House of the Rising Sun, by James Lee Burke
The story of a father and son separated by war and circumstance—and whose encounter with the legendary Holy Grail will change their lives forever.
From its opening scene in revolutionary Mexico to the Battle of the Marne in 1918, and on to the bordellos and saloons of San Antonio during the reign of the Hole in the Wall Gang, House of the Rising Sun is an epic tale of love, loss, betrayal, vengeance, and retribution that follows Texas Ranger Hackberry Holland on his journey to reunite with his estranged son, Ishmael, a captain in the United States Army.
After a violent encounter that leaves four Mexican soldiers dead, Hackberry escapes the country in possession of a stolen artifact, earning the ire of a bloodthirsty Austrian arms dealer who then places Hack’s son Ishmael squarely in the cross hairs of a plot to recapture his prize, believed to be the mythic cup of Christ.
Along the way, we meet three extraordinary women: Ruby Dansen, the Danish immigrant who is Ishmael’s mother and Hackberry’s one true love; Beatrice DeMolay, a brothel madam descended from the crusader knight who brought the shroud of Turin back from the Holy Land; and Maggie Bassett, one-time lover of the Sundance Kid, whose wiles rival those of Lady Macbeth. In her own way, each woman will aid Hackberry in his quest to reconcile with Ishmael, to vanquish their enemies, and to return the Grail to its rightful place.
My Kitchen Year: 136 Recipes That Saved My Life, by Ruth Reichl
“Ruth is one of our greatest storytellers today, which you will feel from the moment you open this book and begin to read: No one writes as warmly and engagingly about the all-important intersection of food, life, love, and loss.
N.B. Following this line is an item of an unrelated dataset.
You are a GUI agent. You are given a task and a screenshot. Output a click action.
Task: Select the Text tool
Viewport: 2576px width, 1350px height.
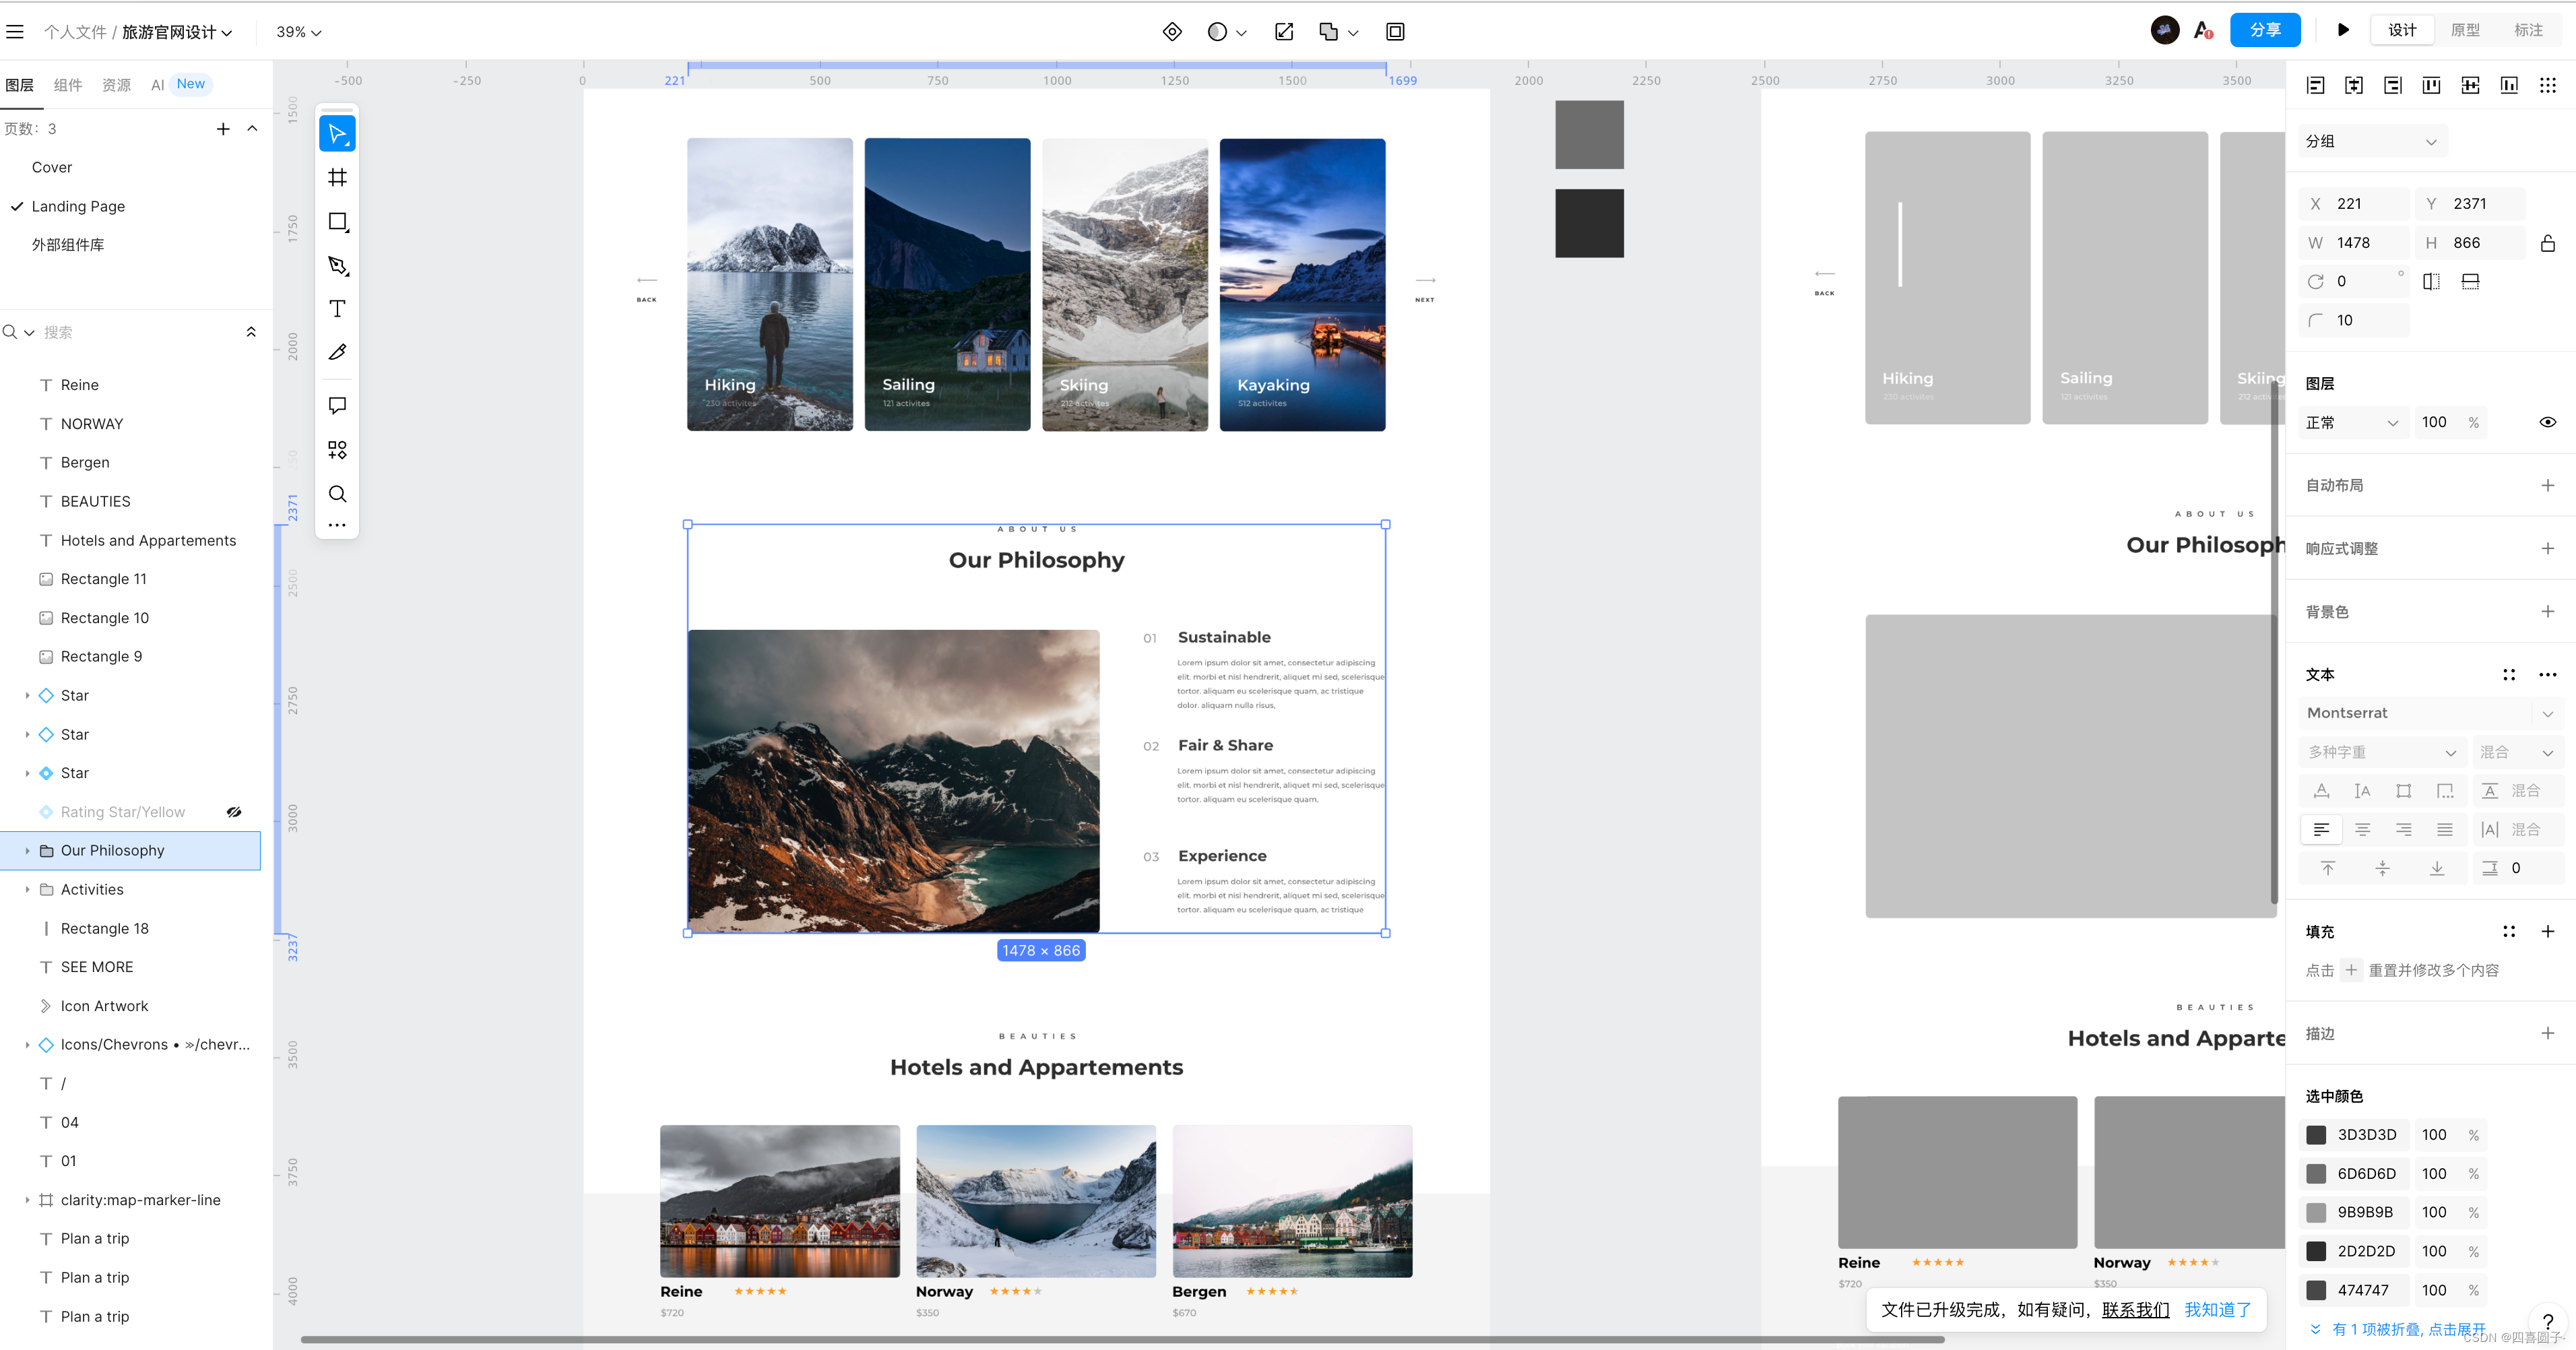pos(337,309)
This book is a lyrical and deeply intimate journey told through recipes, as only Ruth can do.”—Alice Waters
Enjoy reading Ruth's stories behind each recipe & the spectacular results from trying each one. - Karen
The Thing Explainer, by Randall Munroe
Have you ever tried to learn more about some incredible thing, only to be frustrated by incomprehensible jargon? Randall Munroe is here to help. In Thing Explainer, he uses line drawings and only the thousand (or, rather, “ten hundred”) most common words to provide simple explanations for some of the most interesting stuff there is, including:
- food-heating radio boxes (microwaves)
- tall roads (bridges)
- computer buildings (datacenters)
- the shared space house (the International Space Station)
- the other worlds around the sun (the solar system)
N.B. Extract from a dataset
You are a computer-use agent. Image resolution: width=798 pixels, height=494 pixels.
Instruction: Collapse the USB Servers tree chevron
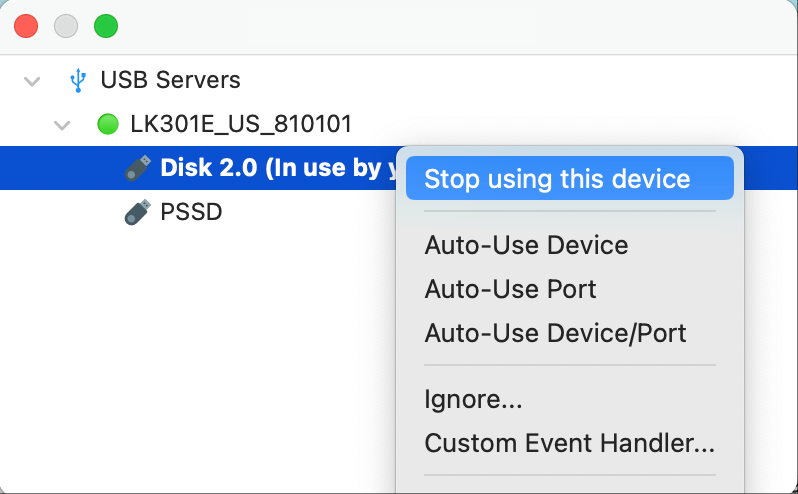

- the big flat rocks we live on (tectonic plates)
- the pieces everything is made of (the periodic table)
- planes with turning wings (helicopters)
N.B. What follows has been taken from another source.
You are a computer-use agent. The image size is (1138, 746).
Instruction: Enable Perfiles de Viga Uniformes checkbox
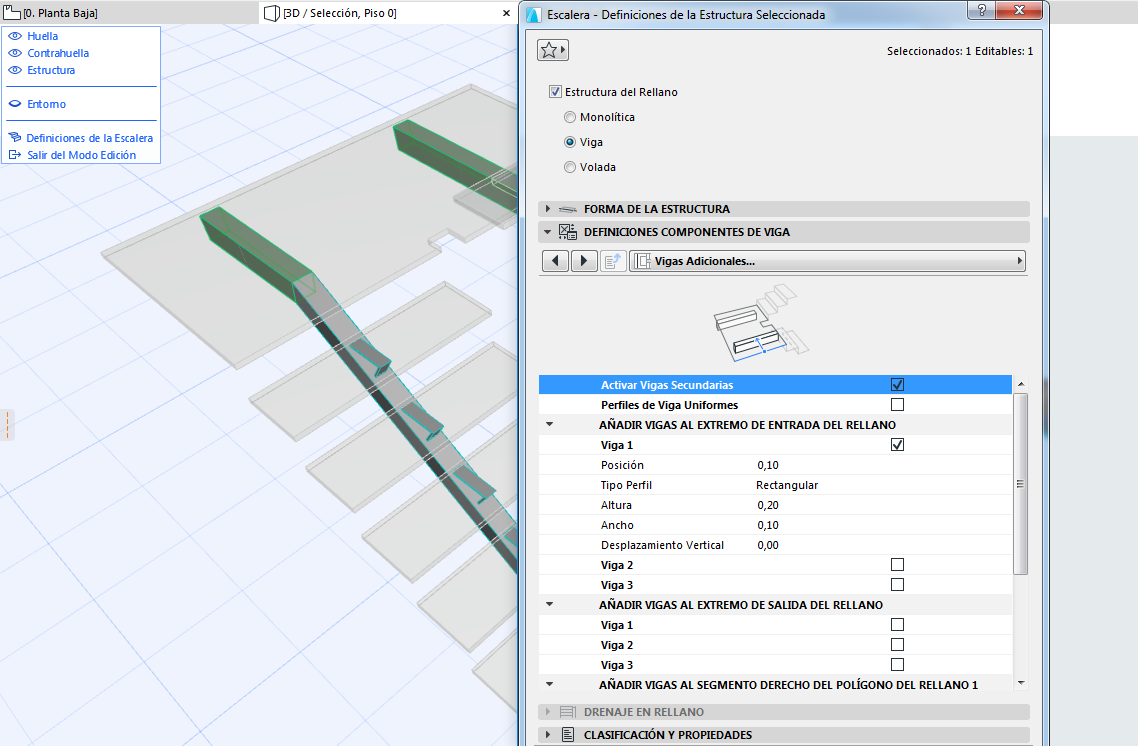(897, 405)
Pacific, by Simon Winchester
The scope of these historical tales of military intrigue, along with the fascinating science of our great Pacific ocean brings new meaning to "The Ring of Fire" as well as international relations. His recent travels to isolated places gives us insight into deep sea discoveries and the aftermath of volcanic eruptions, which led to military encroachment and threat.
The Conquering Tide, non-fiction by Ian W. Toll
This masterful history encompasses the heart of the Pacific Warthe period between mid-1942 and mid-1944 when parallel Allied counteroffensives north & south of the equator washed over Japan's far-flung island empire like a "conquering tide," concluding with Japan's irreversible strategic defeat in the Marianas.